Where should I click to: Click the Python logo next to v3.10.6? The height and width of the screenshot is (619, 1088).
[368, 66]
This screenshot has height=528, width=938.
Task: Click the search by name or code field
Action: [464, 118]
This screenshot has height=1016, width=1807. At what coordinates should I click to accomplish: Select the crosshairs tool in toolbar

********

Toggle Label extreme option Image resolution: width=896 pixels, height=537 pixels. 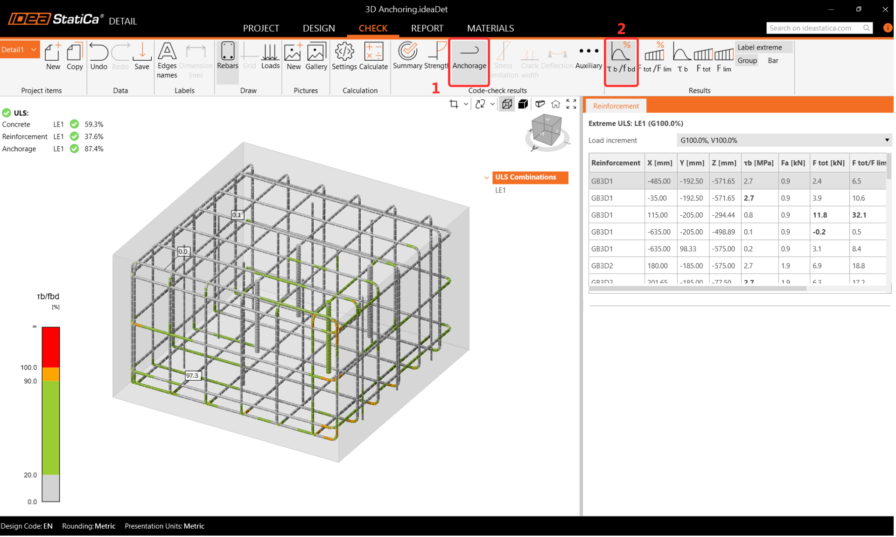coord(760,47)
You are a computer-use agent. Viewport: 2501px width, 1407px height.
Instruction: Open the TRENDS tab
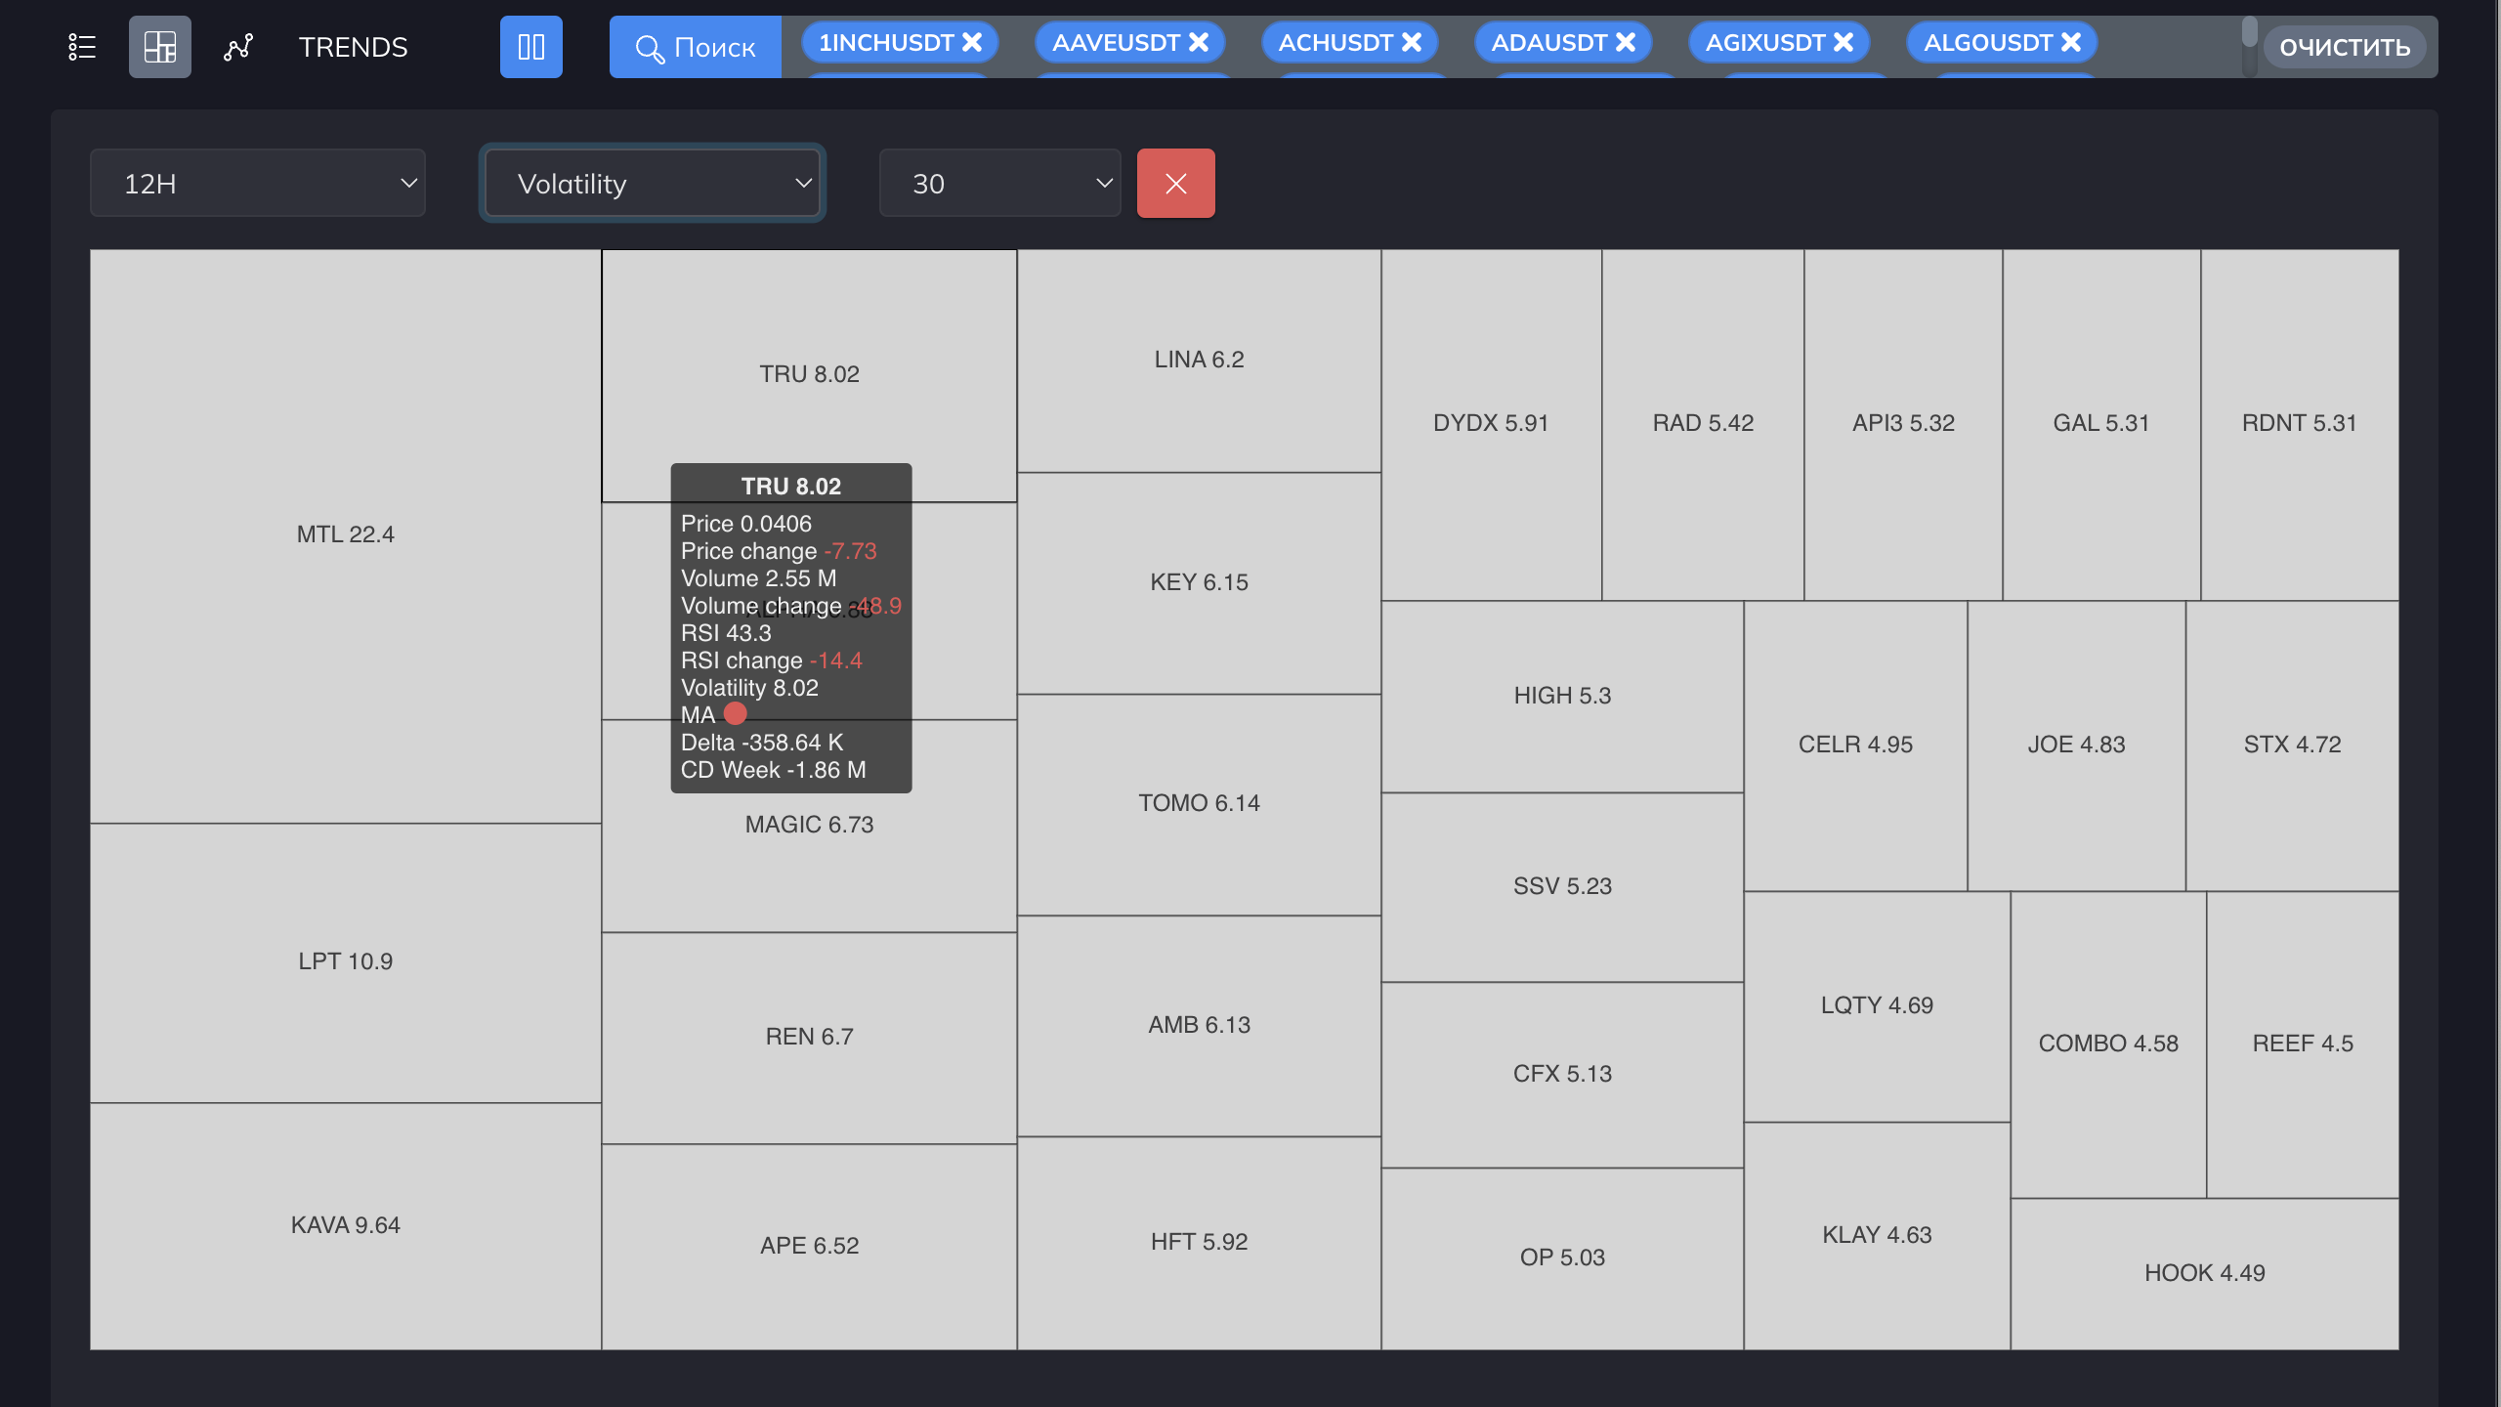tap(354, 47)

********

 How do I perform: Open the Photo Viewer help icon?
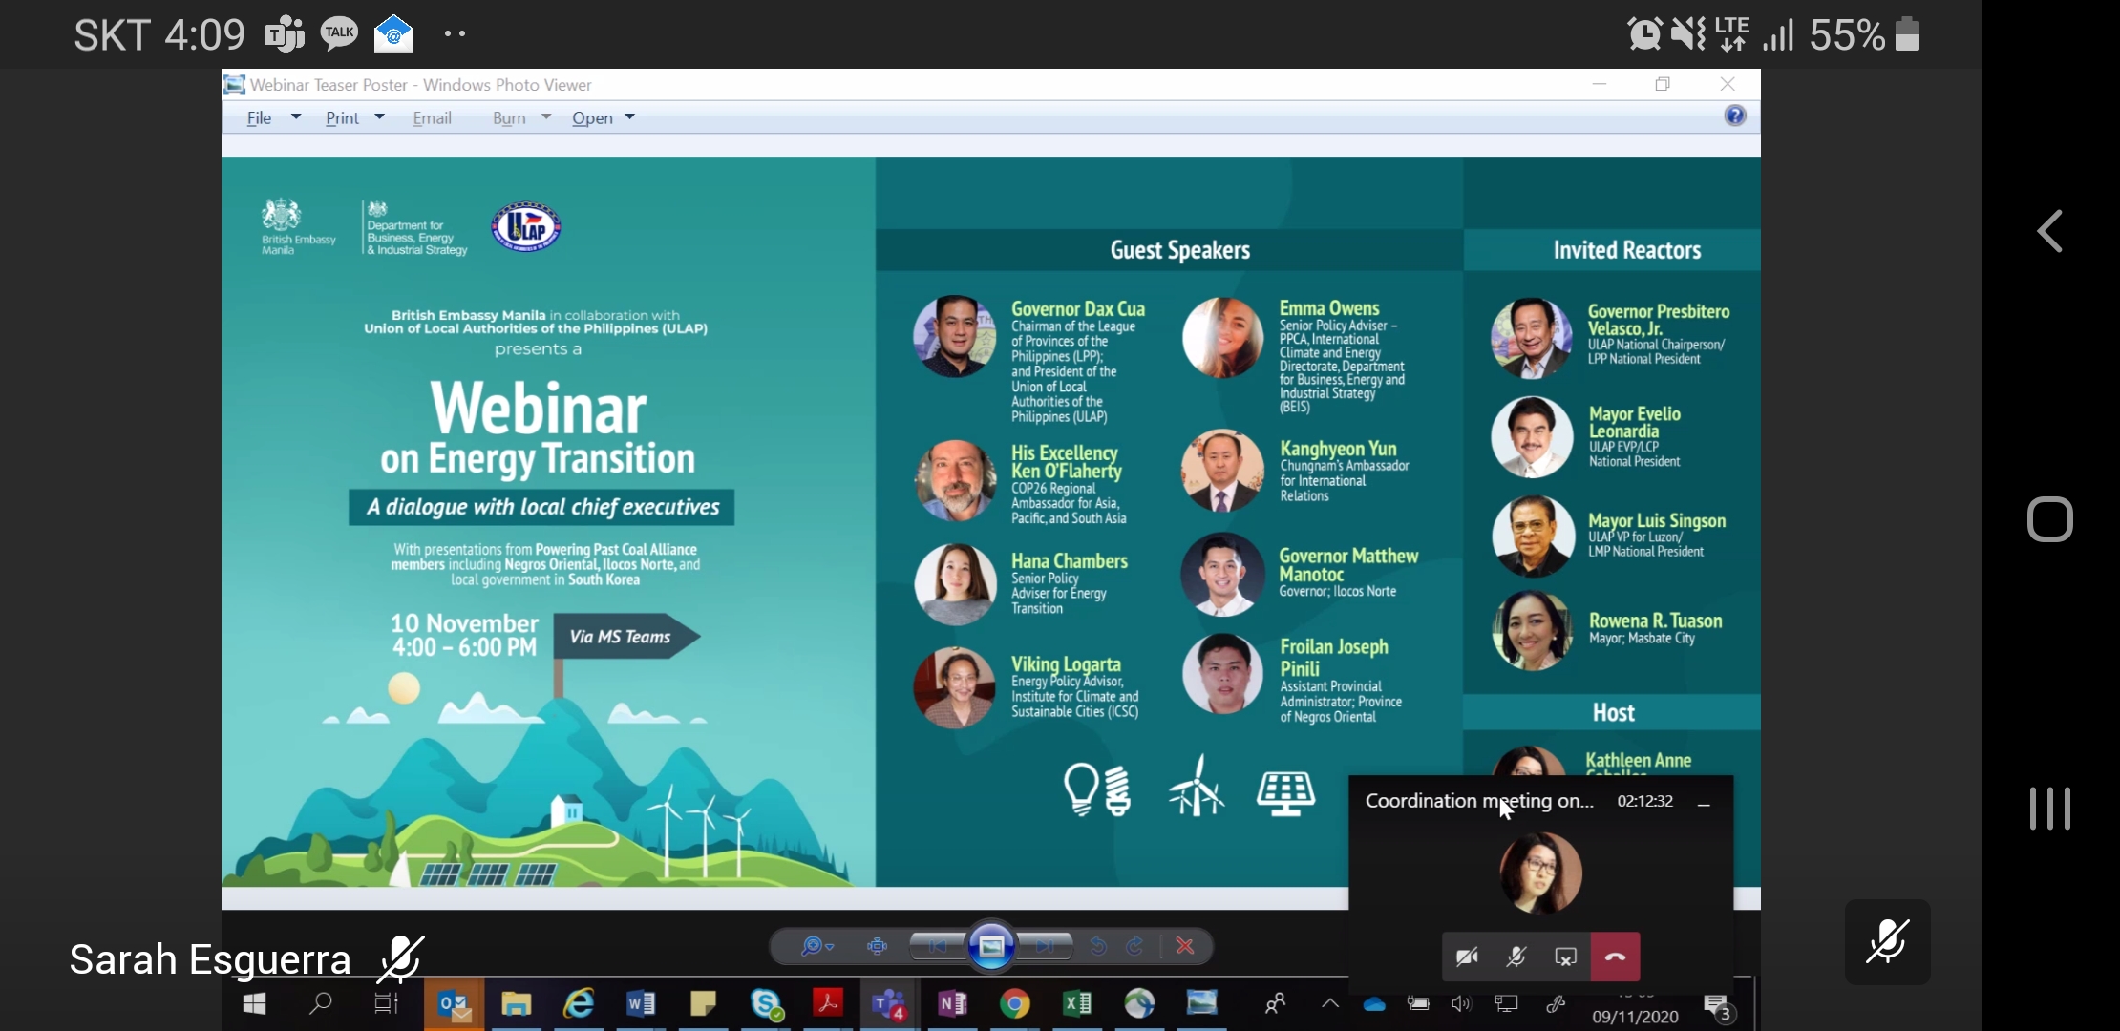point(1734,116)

********

> [DIRECTIONS]:
Give back exactly the lines above starting at the line where "Where should I" appears and ending at the line where "This screenshot has height=1016, width=1807." appears, both included, with no other lines.

> [RESULT OF THE EXERCISE]:
Where should I click to: Click the Python logo next to v3.10.6? The height and width of the screenshot is (619, 1088).
[368, 66]
This screenshot has height=528, width=938.
Task: Click the search by name or code field
Action: [464, 118]
This screenshot has height=1016, width=1807. At what coordinates should I click to accomplish: Select the crosshairs tool in toolbar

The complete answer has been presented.